当代随一の巫女。おっとりした女性。武黒の幼なじみ。

酒・賭博・喧嘩な武黒に時には苦言を呈することも。怒らせると怖い。実は武黒達のために厳しい修行に耐え、当代随一と呼ばれるほどの実力者になった努力家。

魔女さん

妖艶な謎の女性。どの世界にも属さない狭間と呼ばれる世界に住んでいる。
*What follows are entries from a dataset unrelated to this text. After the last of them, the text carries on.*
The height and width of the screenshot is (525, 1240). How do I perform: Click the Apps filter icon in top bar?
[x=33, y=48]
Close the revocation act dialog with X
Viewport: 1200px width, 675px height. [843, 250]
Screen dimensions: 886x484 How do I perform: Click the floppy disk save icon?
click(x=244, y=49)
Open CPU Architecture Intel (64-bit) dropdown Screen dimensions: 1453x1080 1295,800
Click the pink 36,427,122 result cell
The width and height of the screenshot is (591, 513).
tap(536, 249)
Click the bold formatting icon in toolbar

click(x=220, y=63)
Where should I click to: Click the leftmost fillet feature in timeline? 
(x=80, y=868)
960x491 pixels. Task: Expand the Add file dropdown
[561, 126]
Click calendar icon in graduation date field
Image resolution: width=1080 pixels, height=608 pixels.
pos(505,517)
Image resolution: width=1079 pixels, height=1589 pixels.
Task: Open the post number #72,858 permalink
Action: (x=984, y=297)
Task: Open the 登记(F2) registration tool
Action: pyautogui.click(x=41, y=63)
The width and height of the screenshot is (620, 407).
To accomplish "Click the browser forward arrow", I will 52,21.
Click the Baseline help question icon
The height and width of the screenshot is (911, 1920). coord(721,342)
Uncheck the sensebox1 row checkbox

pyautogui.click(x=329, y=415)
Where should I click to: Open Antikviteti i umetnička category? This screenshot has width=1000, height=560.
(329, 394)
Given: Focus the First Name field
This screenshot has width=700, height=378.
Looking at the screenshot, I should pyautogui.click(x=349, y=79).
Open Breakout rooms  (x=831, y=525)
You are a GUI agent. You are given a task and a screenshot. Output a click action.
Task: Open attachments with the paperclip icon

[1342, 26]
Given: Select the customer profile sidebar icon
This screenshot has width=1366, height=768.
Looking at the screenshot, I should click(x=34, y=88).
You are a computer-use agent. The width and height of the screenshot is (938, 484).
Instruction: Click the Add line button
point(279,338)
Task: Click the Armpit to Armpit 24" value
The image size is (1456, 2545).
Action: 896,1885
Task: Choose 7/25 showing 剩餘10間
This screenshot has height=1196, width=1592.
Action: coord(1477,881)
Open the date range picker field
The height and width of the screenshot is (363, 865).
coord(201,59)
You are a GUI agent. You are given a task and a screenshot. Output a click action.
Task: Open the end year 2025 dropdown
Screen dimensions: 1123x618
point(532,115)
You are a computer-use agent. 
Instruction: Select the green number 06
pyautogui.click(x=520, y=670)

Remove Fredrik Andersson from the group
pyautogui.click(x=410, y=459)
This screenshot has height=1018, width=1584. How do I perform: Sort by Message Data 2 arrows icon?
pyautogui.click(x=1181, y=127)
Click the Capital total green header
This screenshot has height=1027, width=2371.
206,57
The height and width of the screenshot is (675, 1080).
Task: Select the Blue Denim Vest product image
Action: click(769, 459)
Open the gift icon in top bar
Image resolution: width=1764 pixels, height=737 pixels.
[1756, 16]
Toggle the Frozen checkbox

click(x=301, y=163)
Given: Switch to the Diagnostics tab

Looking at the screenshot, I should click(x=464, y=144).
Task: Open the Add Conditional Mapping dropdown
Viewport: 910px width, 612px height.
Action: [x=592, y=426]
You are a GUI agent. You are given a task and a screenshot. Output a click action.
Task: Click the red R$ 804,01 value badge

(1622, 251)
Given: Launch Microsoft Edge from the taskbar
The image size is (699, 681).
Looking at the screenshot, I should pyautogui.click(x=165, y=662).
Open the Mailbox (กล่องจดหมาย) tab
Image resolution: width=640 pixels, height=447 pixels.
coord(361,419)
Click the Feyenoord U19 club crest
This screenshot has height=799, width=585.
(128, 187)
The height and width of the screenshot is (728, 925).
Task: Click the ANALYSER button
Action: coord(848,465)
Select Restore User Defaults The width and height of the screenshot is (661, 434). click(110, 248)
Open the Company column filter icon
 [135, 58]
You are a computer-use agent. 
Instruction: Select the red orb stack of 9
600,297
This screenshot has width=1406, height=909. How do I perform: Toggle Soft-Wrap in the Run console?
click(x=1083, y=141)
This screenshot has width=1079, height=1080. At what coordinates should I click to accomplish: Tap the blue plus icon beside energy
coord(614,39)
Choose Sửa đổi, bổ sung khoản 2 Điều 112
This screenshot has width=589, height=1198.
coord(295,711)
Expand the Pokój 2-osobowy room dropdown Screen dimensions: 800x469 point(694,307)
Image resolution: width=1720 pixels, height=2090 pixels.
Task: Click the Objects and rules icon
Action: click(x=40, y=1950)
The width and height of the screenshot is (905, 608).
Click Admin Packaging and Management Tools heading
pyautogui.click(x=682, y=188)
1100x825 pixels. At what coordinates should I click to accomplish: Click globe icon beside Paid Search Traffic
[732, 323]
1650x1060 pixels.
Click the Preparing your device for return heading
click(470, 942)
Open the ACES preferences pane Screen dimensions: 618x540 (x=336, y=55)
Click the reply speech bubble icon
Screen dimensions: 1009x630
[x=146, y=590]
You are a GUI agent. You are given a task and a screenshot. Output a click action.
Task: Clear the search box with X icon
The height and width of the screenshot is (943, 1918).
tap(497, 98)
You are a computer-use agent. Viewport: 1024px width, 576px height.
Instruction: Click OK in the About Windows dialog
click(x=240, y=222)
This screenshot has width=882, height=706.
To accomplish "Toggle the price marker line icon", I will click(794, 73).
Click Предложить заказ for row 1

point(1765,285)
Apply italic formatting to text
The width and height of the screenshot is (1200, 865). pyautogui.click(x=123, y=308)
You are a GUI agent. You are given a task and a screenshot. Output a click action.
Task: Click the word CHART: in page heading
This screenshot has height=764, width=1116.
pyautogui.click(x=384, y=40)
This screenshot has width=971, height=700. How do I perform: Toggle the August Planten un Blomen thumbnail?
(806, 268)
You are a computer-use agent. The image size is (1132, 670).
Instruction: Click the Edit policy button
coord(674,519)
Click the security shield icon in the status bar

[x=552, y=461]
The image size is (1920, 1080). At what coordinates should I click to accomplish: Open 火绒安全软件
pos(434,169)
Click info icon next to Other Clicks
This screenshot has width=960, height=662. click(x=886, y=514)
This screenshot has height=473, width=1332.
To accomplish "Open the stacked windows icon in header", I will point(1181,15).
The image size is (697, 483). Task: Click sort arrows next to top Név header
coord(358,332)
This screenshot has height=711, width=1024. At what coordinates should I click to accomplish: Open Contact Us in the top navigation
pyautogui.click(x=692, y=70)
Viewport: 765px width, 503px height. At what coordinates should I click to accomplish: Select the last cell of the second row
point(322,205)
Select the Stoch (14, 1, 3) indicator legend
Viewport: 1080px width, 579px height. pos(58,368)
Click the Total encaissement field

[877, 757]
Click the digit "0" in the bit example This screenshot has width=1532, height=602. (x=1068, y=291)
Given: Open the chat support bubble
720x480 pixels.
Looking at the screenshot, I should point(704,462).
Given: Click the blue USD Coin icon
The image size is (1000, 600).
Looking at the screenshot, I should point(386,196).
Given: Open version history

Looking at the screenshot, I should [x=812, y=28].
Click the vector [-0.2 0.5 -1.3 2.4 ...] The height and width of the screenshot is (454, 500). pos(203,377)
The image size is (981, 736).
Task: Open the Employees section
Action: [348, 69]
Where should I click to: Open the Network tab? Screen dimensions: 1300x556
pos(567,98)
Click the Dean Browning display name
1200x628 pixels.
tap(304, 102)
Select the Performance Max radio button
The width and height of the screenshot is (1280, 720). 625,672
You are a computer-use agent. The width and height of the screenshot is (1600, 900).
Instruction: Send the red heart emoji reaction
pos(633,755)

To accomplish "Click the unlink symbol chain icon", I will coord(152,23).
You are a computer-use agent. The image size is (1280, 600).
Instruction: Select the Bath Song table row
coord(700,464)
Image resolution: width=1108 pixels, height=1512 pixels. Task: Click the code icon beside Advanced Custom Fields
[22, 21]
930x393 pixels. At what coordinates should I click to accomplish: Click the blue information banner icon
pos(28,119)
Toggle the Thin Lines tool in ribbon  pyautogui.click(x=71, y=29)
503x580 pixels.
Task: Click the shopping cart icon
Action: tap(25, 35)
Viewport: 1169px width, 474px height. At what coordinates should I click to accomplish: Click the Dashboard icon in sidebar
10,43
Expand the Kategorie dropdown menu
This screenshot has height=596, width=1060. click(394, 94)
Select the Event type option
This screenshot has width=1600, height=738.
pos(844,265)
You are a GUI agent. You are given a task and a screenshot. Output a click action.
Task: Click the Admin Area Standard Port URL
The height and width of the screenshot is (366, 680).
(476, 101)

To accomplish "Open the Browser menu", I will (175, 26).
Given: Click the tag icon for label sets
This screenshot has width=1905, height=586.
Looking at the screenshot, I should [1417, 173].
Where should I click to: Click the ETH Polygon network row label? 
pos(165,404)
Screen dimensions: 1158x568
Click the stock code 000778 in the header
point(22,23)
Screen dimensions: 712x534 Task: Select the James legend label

普段は狭間にある荒野の洋館にポピーと二人暮らし。りゅかと仲が良いようだけど…。お酒と本が好きな美女。

蘭丸~らんまる~

東見(あずまみ)の領地の次男。武黒達の幼なじみ。武術に秀でている。弓と剣術の腕はなかなかのもの。ちなみに身長183cm。

困った兄弟達に悩まされている。

藍炎~らんえん~

東見(あずまみ)の領主。蘭丸の兄。

物腰はやわらかいのだが、女性好きであり、実際、よくモテている。

かなりの酒豪でザルを越えてワク。


陵王~りょうおう~

東見の長女。藍炎と蘭丸の姉。

剣術に優れる。無類の酒好き。

残念な美女。

ポピー

魔法のローブをかぶっているが、おそらく身長は真白と変わらないくらいだろう。魔女さんと二人暮らし。ちなみに身長はローブをいれて135cm

文太~ぶんた~

真白のお友達。術者見習い。

奥美(おうび)の巫女

故人。真白たちの母。

黒い龍

狭間に棲む黒い龍。烏に似た翼が生えている。怨念に近い想いを抱いて奥美の村を襲いはじめるが…。人間を襲う理由は食べるためなのか、恨んでいるのかは不明。真白が救いたいと願った人でもある。